I am a fan of Norrath. Very much so. That second reason to keep plugging through the quests, absent in Middle Earth, is very much present in EQ2. A sense of Place. It might seem like laziness or parsimony to base new zones on the architecture of old ones but in my experience it almost always works. The Eidolon Jungle and Obol Plains are versions of The Feerrott and Loping plains respectively. I've spent an inordinate amount of time in both the originals and traveling through these odd, hallucinatory revisions of old, familiar haunts has been fascinating. It's nostalgia and novelty all rolled into one.
For your unhappiness, that is. Not for anything I might personally have done to you. Like, say, kill you repeatedly just to get a door open... |
Better yet than familiar landmarks are familiar faces. Even though this is the metempsychotic holding pen of Norrath I was still surprised enough to say it out loud when I realized just who was that woman with the beetle pet standing by a tent on the Dreary Shore. "Whoah! It's Jenni Everling"! I killed her often enough - I should hardly be surprised to find her here among the dead...
If Jenni was a predictable surprise, what to make of Fabian?
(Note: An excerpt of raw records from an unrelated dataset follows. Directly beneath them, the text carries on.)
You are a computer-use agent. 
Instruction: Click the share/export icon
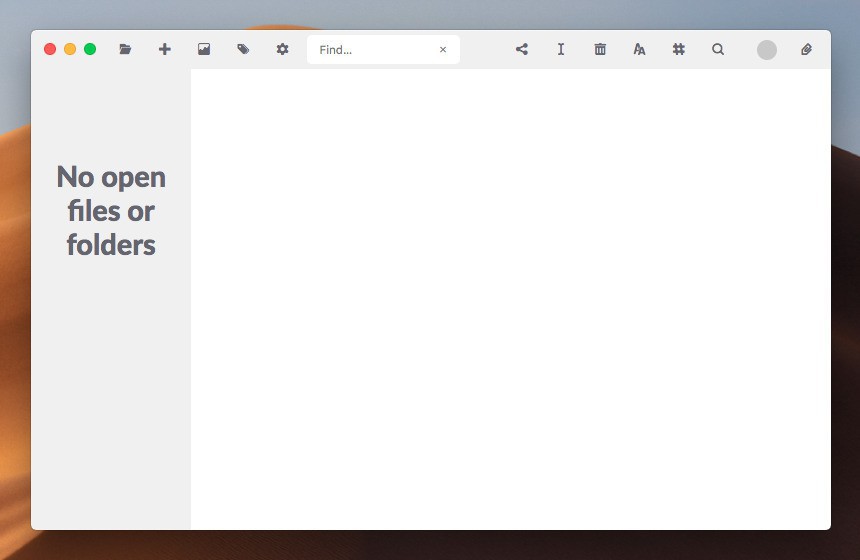pos(522,49)
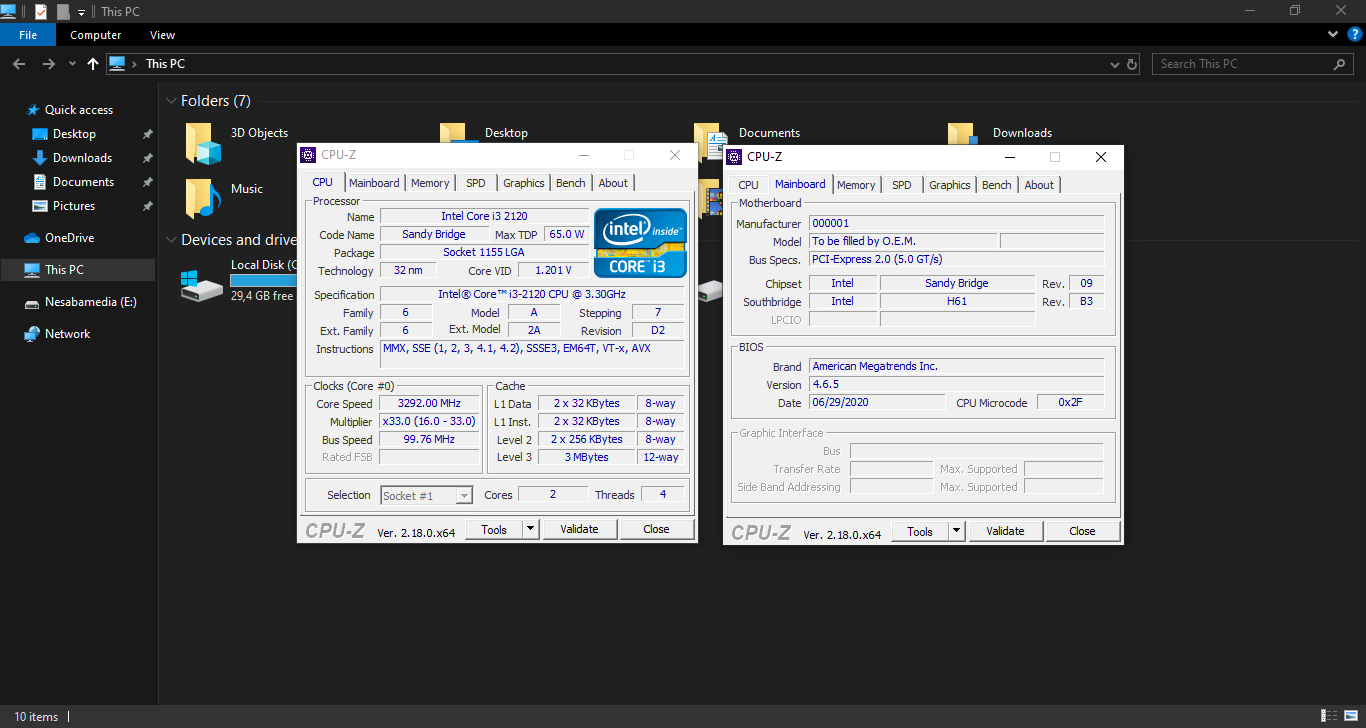Select the Local Disk drive icon

[203, 288]
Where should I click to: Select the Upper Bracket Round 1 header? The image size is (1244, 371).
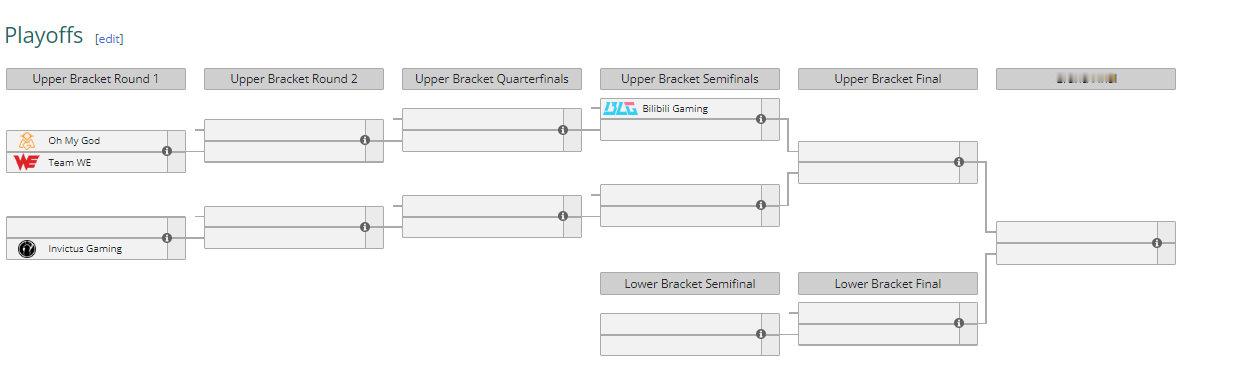click(96, 79)
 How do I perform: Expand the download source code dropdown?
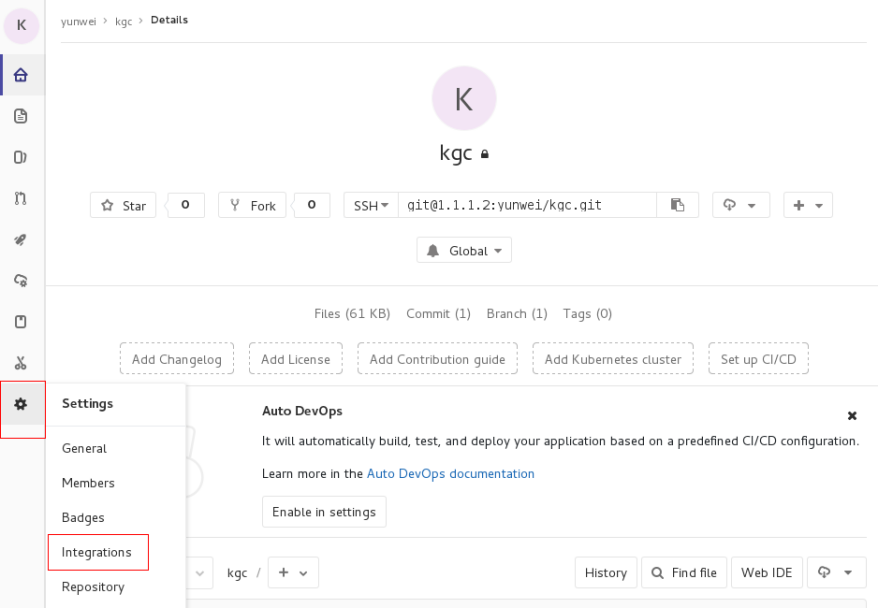tap(740, 205)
I don't believe Fabian the Bard even makes a walk-on appearance in EQ2. He must have died centuries before the Shattering. Yet here he is, sitting on a log ruing the broken strings of his lute. As in life, so in the Ethernere.
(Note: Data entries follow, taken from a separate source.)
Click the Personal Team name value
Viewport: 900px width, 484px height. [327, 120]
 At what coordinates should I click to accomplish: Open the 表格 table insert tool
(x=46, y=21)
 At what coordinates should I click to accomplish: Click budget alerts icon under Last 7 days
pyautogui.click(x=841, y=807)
This is the kind of context you can only acquire through time. No new MMO can ever arrive freshly-minted and thrilling yet hope to score such easy hits simply by mentioning a name and playing a riff on an old quest that should have long been forgotten but somehow still sets a whole line of bells jingling merrily away. This, when we get right down to it, is why talk of a new expansion has people patching up old favorites and why it's so much easier to get excited for EQNext than WildStar.
Nice article =)
ReplyDeleteI find myself OFTEN nostalgic. I still visit my old original EQ boards (linked on my blog still, heh) and there are three or four of us who show up every few months to poke in and say hi. We played on the testserver together. Now that EQ is free, I have it on my PC and I log in randomly and see who is on. some people are still there, after all of these years. We chat, I log off. I don't actually *play* (I am so lost in the changes..) but nice to go in and see the gear I found and remember the connections made (and be amazed some of those connections still exist.)
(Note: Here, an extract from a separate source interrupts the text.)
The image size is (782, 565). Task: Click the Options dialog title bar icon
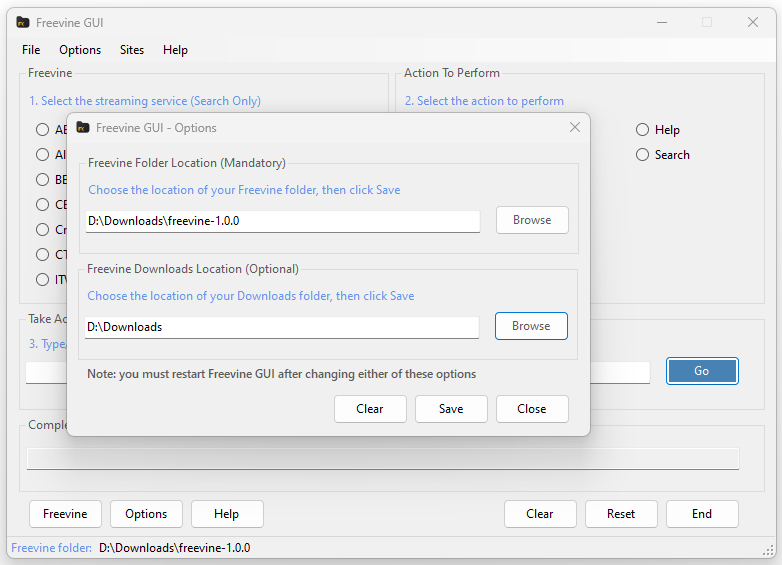pos(83,128)
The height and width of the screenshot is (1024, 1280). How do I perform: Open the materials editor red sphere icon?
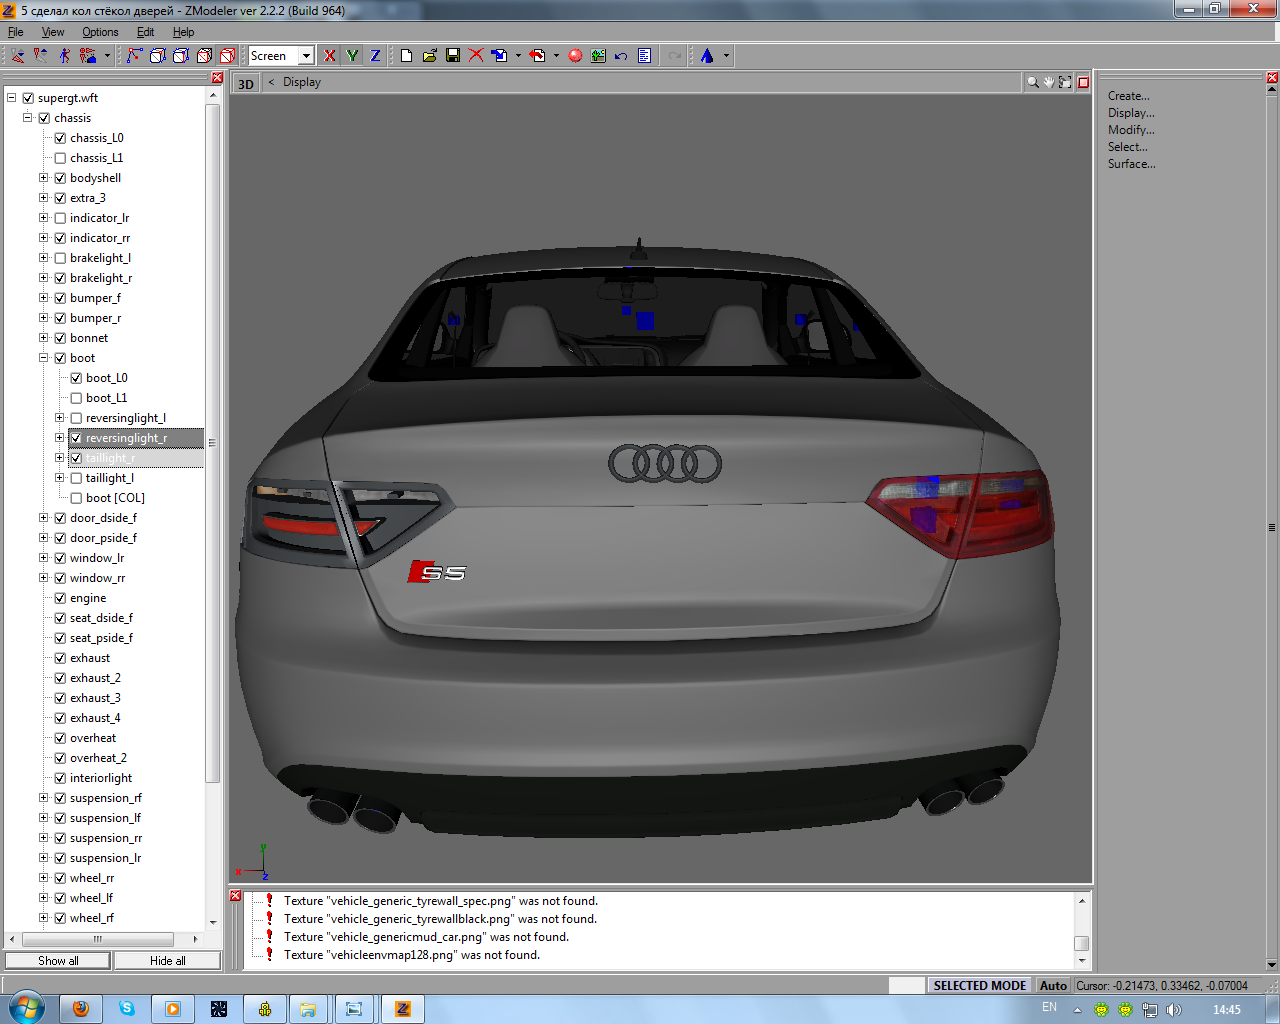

I enjoy this a bit smaller in WoW, where I also spent years but I haven't made connections quite the same in other MMO's - I didn't play long enough, or with the right people. So when new ones come out, I buy them, try them, and typically don't go back - the list is huge.
I always go back to EQ. and WoW with new expansions.
In my business, we learned that the best way to keep customers is to connect with both their HEADS and HEARTS. Seems modern day MMO's are good at the former.
I'm still playing EQ on and off. I've played on so many servers and still have characters on half a dozen but I rarely see any familiar names nowadays. Plenty of people still playing, though. Mostly I just potter around, solo a little. The time commitment to do anything significant would be prohibitive. If all the other MMOs vanished tomorrow, though, I could happily go back full-time.